Rittenhouse’s judgment regarding bringing and using his gun was catastrophic and should be condemned — and in a sane world, the basis for some form of punishment — but we can’t do that without also condemning the society in which he was able to do what he did so easily. This country is awash in more guns than people. Someone just slightly older than Rittenhouse was easily able to buy him a military-style rifle that can pierce body armor. And under Wisconsin law as interpreted by the judge, he technically was able to legally open-carry that rifle as a minor, despite being considered not mature enough in the eyes of the law to vote, or buy cigarettes or alcohol. Rittenhouse’s decision to bear a gun at the protests may have been a provocation — but one that’s entirely normalized in our culture.

3. Rittenhouse shows the dangers of an alarming vigilante culture.

Rittenhouse had a history of idolizing law enforcement and the increasingly reactionary political culture surrounding it in American life. He participated in a police cadet program, was a supporter of the right-wing backlash against Black Lives Matter, and was a Trump rally-goer. And he was able to channel this energy by joining the right-wing vigilante actions that surfaced in many places across the country as a backlash to the protests and unrest that took place in the wake of the murder of George Floyd by police in 2020.

In Kenosha, a rifle-bearing militia formed swiftly in response to the antiracist protests after Jacob Blake, a Black man, was shot by a a white police officer.
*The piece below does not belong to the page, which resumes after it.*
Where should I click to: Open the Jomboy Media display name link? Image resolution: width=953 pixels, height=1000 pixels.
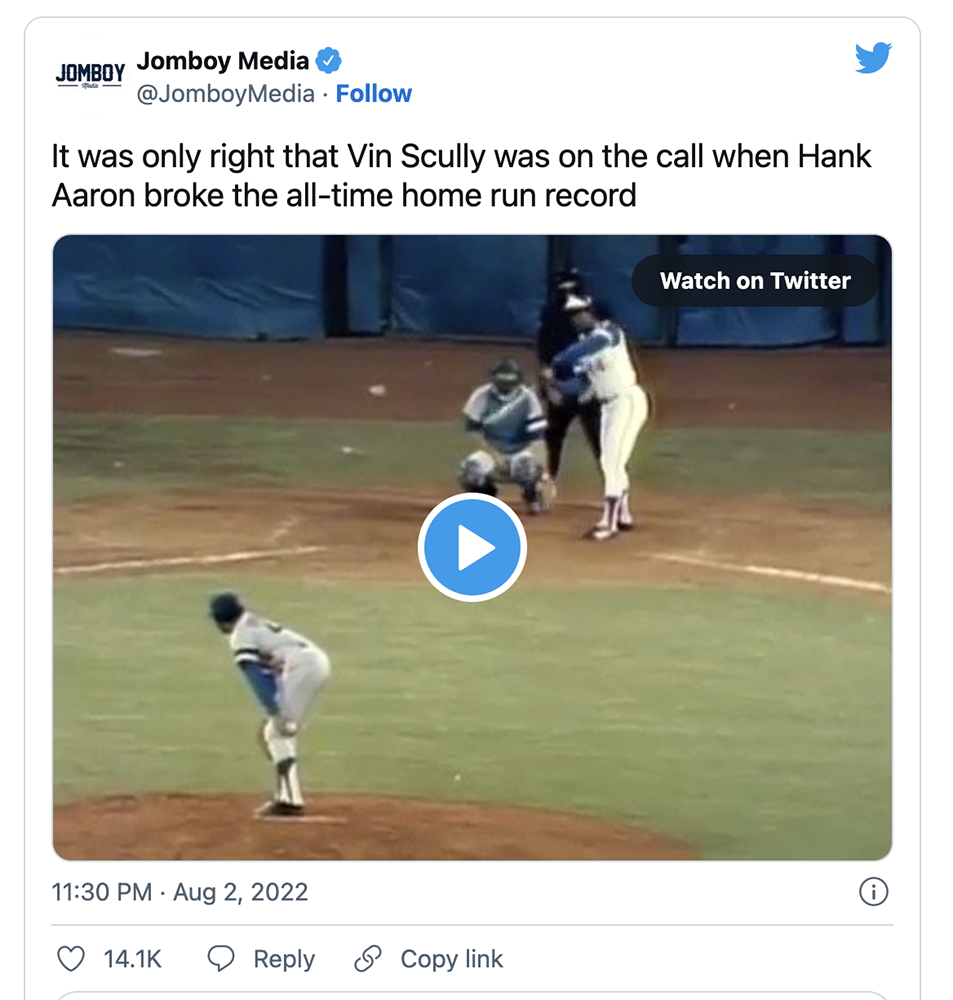point(222,61)

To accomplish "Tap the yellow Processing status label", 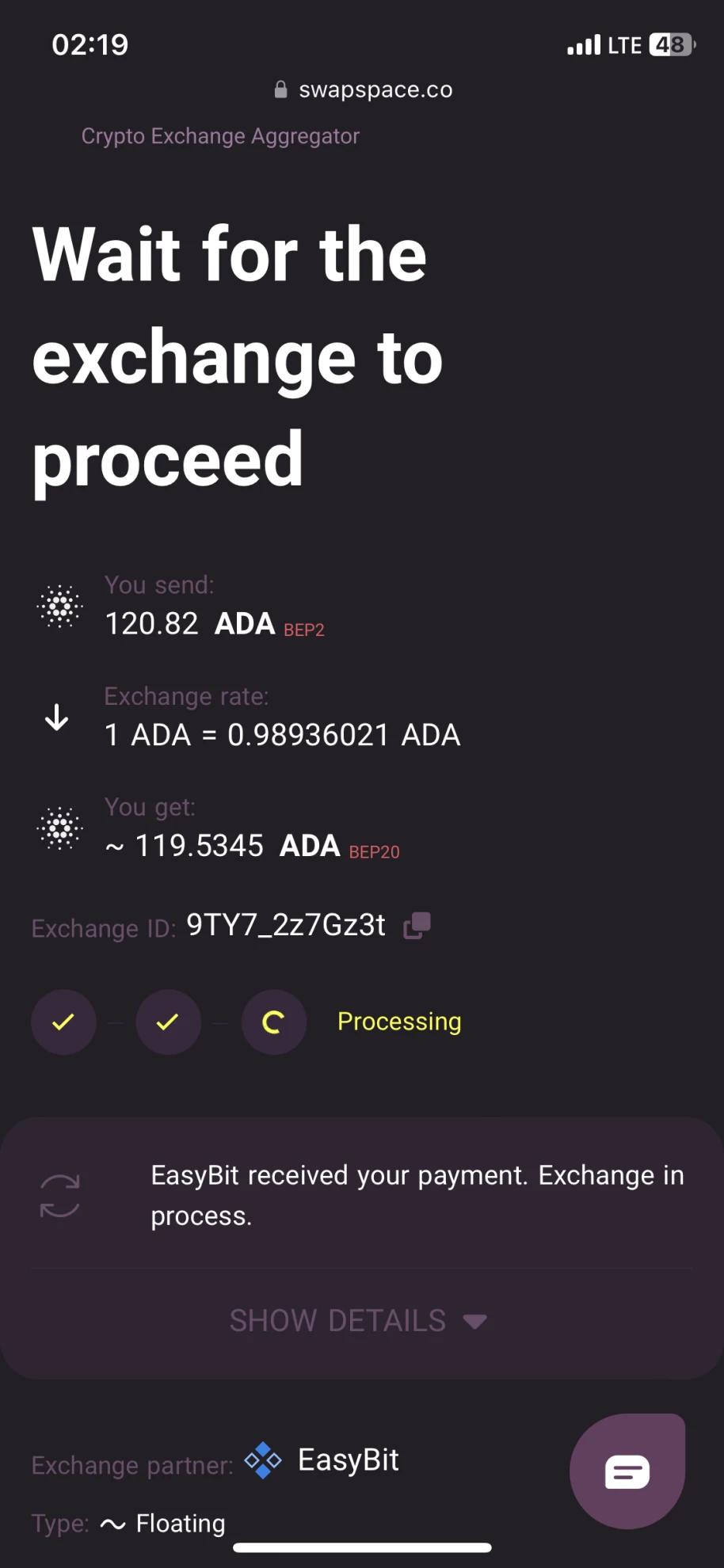I will 399,1022.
Rittenhouse was not acting alone when he set out with a gun and told protestors he was protecting property — he was participating in a growing reactionary social movement of self-appointed law enforcers.

While these groups describe themselves as protecting the law, they’re generally ragtag groups without training or knowledge of the law, and in many cases it’s clear that they cause the very kind of confrontations that they’re claiming to try to put an end to. They’re claiming for themselves an authority that they lack, and do it on the basis of a political agenda steeped in white racial resentment politics. Rittenhouse’s behavior that fateful night is a powerful symbol of the danger of these movements, and the way they intensify social unrest: right-wing militias increase the likelihood of serious violence while purporting to try to put an end to it.
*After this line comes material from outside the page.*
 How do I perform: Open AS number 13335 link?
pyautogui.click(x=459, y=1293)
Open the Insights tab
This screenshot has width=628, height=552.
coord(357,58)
Given the direction of politics in this country, it seems inevitable that these kinds of armed groups will continue to cause chaos, and the Rittenhouse verdict may embolden them even more.
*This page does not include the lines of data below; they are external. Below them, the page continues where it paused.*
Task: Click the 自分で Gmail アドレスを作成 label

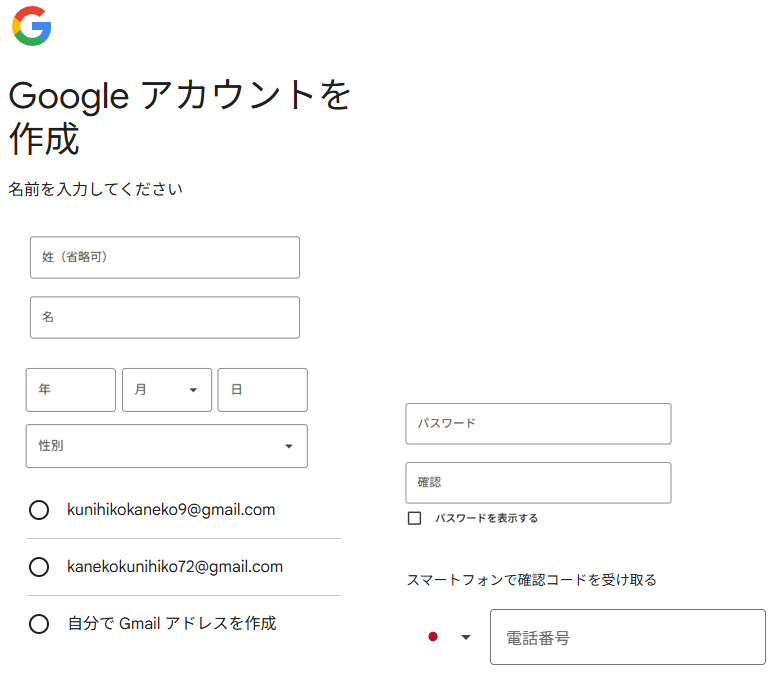Action: [172, 624]
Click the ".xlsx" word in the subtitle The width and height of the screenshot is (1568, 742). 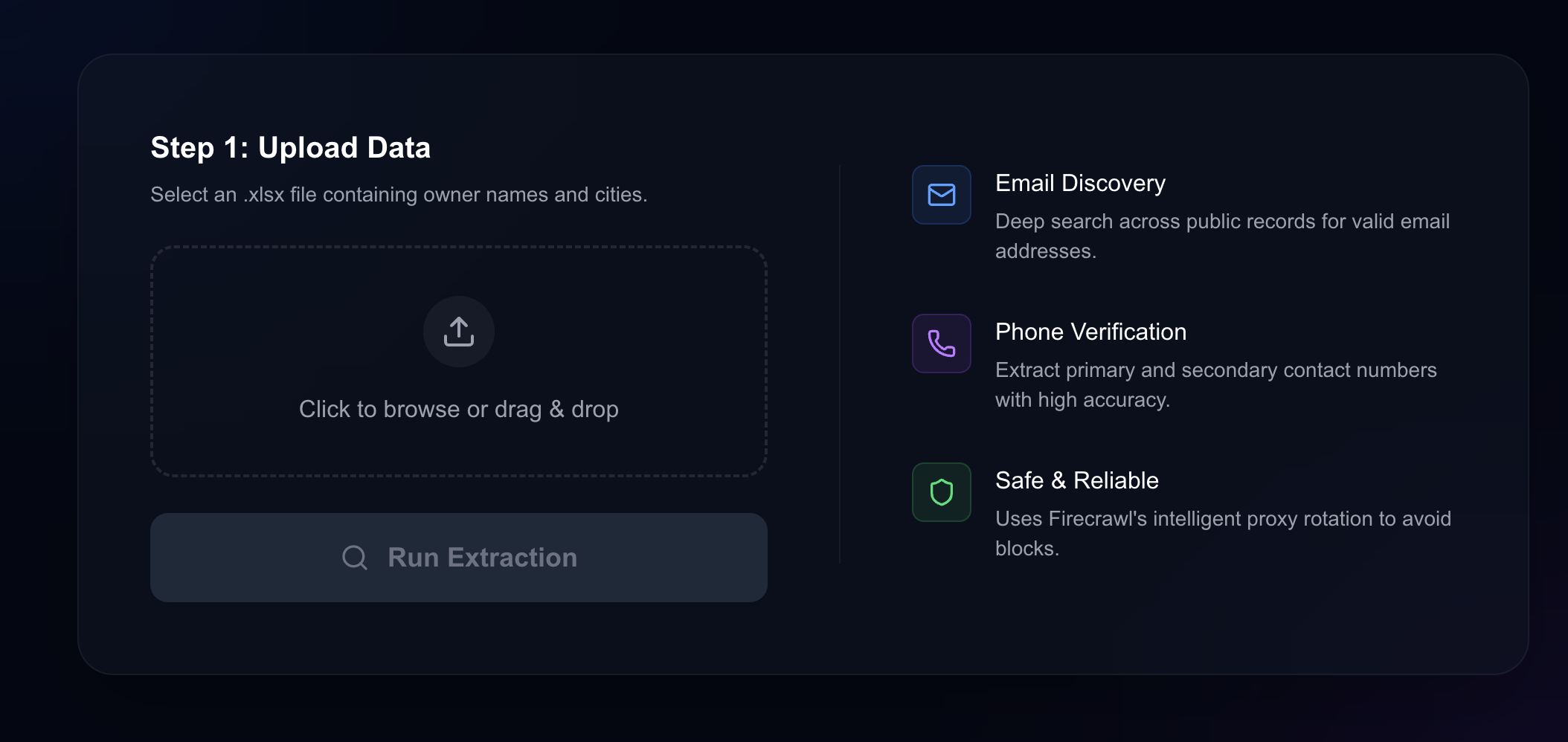264,195
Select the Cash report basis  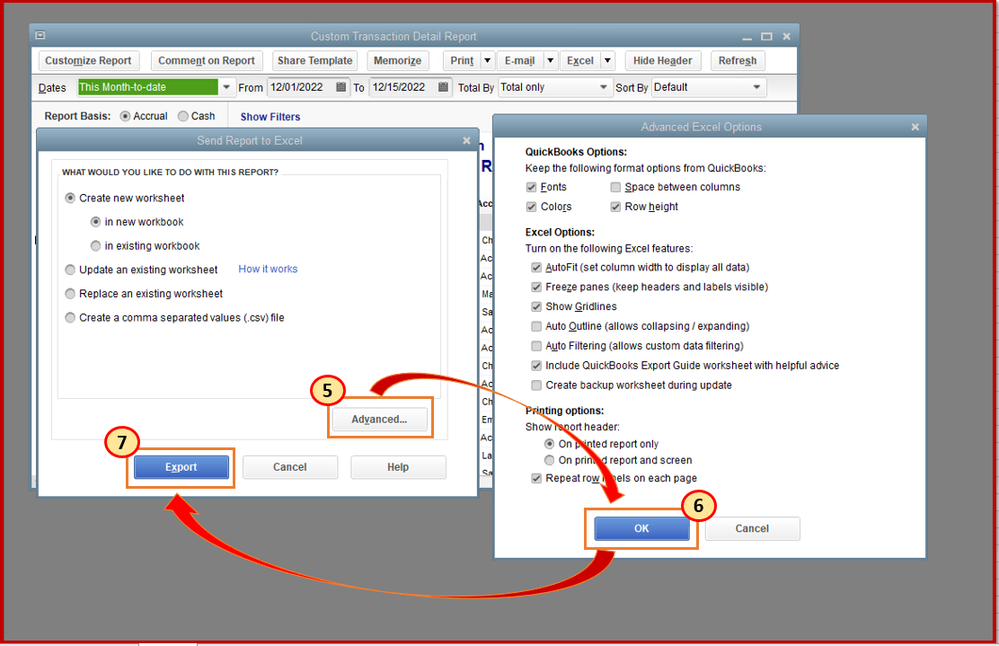183,116
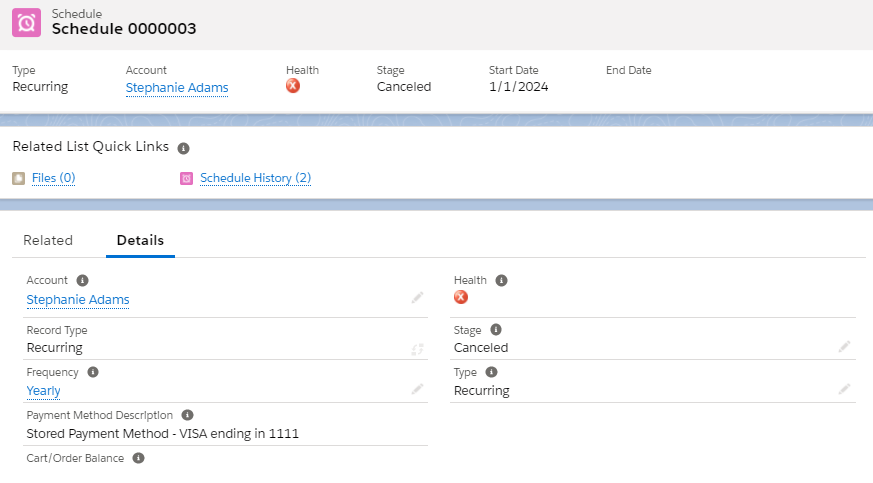Click info icon next to Cart/Order Balance
Viewport: 873px width, 483px height.
[138, 458]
Ultimately I do believe that Rittenhouse behaved irresponsibly and endangered people recklessly, and that the tragic outcome of his behavior merits some kind of punishment. I can’t say exactly what I think that punishment should look like, particularly because he was 17 at the time of his misdeeds, and I believe that means he should be considered differently than an adult. But perhaps even more concerning to me than what Rittenhouse did is the society and legal landscape that enabled him to do it, and will allow these events to keep happening. More than this Rittenhouse, I fear the future Rittenhouses to come.